## Records supplied

________________

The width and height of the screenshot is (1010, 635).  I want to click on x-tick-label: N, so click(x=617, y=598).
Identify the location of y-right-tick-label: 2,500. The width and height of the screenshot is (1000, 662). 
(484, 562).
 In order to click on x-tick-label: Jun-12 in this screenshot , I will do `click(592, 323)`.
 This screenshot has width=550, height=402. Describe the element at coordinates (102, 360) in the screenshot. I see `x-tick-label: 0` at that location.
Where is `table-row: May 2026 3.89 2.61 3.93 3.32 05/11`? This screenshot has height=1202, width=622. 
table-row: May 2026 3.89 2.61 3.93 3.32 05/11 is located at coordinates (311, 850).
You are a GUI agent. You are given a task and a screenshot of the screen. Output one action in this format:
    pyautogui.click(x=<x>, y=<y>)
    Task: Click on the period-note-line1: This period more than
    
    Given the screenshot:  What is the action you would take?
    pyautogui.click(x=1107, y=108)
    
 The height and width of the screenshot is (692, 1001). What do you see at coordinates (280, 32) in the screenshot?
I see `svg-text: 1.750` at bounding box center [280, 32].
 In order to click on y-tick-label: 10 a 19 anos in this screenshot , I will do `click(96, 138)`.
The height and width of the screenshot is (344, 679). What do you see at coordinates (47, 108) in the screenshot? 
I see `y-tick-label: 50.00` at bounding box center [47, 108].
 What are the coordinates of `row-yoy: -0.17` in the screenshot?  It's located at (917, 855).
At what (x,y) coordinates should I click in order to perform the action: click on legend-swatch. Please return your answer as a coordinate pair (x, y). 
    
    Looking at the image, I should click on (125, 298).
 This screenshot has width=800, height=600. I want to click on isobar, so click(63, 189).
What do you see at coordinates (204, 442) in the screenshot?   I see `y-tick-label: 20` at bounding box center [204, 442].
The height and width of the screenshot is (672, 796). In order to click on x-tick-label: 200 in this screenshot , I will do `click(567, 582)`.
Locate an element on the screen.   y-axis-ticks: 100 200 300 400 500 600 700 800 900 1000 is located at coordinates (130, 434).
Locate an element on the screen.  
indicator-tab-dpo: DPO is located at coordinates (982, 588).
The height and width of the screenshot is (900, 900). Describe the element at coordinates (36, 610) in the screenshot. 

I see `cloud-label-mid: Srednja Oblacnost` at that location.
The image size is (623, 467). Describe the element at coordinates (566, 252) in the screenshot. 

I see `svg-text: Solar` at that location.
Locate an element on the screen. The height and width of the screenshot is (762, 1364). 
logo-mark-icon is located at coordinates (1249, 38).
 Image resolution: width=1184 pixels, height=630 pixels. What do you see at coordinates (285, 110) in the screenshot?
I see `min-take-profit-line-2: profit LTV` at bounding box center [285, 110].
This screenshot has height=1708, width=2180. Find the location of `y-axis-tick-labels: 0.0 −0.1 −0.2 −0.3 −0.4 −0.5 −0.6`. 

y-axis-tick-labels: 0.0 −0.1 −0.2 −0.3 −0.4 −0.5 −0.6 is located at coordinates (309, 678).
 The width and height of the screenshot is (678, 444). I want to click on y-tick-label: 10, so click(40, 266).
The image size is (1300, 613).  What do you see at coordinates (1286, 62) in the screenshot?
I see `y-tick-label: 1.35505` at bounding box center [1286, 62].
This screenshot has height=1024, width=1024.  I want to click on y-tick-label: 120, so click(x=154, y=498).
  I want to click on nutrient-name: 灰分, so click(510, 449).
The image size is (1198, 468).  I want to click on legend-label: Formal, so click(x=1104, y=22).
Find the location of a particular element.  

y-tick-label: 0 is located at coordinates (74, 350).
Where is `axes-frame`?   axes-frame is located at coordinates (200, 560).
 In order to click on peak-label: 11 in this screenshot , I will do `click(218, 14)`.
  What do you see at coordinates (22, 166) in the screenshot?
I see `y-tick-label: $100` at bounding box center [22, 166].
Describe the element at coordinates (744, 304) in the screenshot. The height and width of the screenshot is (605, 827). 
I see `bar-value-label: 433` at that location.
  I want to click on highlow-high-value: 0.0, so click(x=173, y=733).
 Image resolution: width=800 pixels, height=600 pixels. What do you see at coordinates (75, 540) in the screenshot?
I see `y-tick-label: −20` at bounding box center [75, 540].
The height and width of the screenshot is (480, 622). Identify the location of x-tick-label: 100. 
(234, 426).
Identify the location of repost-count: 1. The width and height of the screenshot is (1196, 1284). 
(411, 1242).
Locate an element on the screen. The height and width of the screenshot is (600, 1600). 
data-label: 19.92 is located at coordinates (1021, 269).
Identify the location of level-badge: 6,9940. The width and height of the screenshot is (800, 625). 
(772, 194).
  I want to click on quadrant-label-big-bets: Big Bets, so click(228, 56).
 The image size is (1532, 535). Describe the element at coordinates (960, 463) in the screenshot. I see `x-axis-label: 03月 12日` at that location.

________________

Gather every line of the data above that contains the word "size" and copy each of those lines out in full.

## Solution
The image size is (623, 467). Describe the element at coordinates (566, 252) in the screenshot. 
The image size is (1300, 613).  What do you see at coordinates (1286, 62) in the screenshot?
The image size is (1198, 468).  I want to click on legend-label: Formal, so click(x=1104, y=22).
 The image size is (1532, 535). Describe the element at coordinates (960, 463) in the screenshot. I see `x-axis-label: 03月 12日` at that location.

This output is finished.